(Extracted data entries)

---*---

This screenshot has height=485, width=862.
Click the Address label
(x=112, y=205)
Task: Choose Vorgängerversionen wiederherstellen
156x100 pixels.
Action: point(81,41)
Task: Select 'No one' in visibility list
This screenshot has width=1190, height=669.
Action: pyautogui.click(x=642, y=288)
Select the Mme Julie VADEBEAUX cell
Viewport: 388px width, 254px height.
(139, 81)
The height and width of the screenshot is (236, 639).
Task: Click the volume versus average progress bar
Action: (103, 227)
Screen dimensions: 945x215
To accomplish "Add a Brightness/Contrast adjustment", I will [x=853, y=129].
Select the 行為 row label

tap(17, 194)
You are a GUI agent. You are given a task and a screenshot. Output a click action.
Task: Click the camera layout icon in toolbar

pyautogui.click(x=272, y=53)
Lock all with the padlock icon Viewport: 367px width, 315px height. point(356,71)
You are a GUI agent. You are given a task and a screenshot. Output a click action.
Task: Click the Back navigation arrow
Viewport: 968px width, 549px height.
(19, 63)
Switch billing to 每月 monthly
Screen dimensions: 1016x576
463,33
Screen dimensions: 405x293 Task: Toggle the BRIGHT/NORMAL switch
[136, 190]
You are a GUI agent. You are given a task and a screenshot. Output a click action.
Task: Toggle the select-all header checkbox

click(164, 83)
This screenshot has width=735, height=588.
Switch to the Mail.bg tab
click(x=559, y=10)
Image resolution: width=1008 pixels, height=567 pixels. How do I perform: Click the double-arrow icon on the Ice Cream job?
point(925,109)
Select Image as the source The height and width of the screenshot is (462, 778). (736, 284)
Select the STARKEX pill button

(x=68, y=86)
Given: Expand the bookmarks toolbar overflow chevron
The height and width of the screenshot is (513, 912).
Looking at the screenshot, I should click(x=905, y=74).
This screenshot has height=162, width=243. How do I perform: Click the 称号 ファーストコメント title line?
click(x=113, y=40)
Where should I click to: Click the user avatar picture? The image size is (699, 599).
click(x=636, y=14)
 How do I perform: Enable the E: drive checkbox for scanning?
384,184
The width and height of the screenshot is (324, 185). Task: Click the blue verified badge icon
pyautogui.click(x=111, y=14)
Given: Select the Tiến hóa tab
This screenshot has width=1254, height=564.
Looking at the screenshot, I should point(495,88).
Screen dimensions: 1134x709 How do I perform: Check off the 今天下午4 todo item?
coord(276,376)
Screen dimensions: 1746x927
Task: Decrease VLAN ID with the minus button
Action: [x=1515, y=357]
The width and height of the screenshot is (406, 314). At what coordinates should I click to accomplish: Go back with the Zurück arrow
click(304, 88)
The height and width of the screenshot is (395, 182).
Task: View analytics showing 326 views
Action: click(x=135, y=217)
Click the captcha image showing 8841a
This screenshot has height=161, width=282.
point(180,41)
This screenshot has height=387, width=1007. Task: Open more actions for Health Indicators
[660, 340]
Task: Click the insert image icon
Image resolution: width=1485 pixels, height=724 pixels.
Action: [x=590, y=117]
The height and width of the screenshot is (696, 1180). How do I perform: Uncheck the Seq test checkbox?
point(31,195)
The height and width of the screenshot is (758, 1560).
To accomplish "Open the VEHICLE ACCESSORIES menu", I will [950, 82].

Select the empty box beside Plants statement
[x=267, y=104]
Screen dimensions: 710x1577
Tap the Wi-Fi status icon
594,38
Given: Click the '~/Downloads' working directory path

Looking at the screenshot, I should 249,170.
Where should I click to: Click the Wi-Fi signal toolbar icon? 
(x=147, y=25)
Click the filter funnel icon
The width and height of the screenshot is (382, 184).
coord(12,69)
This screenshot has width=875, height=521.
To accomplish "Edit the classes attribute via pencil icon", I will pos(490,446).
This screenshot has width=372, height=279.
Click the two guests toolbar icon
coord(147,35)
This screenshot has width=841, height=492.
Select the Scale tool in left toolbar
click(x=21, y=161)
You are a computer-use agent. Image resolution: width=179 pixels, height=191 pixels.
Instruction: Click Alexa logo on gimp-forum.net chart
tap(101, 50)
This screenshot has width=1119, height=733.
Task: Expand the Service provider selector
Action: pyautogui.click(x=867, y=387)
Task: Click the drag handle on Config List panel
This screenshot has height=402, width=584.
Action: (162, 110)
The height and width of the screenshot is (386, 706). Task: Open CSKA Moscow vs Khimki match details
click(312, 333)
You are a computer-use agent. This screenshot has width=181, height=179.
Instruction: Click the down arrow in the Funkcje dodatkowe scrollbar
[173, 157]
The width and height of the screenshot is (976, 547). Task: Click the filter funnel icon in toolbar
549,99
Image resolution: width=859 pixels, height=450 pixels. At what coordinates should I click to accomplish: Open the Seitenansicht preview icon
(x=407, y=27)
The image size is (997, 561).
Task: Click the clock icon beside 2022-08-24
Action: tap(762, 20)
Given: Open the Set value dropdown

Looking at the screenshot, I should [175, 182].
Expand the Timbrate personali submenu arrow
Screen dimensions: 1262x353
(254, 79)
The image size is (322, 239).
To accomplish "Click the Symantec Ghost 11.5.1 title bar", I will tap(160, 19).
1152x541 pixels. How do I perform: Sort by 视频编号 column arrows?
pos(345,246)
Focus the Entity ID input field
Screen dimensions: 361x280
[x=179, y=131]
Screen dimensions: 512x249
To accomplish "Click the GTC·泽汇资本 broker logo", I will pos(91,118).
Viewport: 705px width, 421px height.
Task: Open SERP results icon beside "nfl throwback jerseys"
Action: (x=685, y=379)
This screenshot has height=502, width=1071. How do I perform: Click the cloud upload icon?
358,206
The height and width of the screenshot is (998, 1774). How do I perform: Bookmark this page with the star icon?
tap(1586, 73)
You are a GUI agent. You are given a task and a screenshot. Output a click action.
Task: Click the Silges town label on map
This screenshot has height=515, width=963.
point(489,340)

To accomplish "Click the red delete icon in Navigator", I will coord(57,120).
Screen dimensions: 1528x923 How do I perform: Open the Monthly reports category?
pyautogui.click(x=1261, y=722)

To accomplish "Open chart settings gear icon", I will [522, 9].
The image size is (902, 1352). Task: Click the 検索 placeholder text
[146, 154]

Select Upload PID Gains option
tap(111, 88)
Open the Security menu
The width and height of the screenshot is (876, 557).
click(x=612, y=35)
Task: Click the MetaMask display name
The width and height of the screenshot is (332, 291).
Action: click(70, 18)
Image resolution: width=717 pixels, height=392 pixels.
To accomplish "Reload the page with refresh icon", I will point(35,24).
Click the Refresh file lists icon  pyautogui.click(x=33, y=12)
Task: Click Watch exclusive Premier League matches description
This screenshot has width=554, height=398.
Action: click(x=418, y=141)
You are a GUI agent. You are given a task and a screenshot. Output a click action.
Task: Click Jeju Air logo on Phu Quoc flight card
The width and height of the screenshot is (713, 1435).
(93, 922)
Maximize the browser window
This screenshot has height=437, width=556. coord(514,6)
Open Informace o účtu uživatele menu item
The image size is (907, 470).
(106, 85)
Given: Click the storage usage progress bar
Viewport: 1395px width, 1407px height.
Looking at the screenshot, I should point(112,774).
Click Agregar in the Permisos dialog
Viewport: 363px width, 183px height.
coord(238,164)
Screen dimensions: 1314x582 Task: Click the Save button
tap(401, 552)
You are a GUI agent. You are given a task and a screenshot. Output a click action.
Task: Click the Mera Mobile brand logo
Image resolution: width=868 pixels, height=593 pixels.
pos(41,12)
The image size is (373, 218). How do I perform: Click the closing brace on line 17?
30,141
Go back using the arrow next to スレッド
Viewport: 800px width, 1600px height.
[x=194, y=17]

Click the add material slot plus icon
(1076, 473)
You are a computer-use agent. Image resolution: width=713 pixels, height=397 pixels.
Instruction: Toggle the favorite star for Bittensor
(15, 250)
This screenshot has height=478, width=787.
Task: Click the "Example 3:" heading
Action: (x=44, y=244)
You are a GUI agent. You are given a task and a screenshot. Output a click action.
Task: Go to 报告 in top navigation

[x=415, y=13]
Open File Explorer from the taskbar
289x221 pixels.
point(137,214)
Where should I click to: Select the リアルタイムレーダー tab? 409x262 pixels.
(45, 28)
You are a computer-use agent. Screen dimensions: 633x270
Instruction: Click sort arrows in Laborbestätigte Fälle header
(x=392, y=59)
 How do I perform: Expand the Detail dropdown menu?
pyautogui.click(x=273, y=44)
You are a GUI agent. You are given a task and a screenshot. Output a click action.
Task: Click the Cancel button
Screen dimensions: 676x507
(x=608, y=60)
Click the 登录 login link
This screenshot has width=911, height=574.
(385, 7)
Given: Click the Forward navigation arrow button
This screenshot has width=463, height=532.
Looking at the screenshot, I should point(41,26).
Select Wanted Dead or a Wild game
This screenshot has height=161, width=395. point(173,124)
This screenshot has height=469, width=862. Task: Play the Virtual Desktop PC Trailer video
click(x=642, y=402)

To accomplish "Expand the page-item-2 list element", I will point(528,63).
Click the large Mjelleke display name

---*---

• **Exercise directions**
Your answer should be only a number: how many lines of the data above contain the string "computer"?

• **Result for this exercise**
4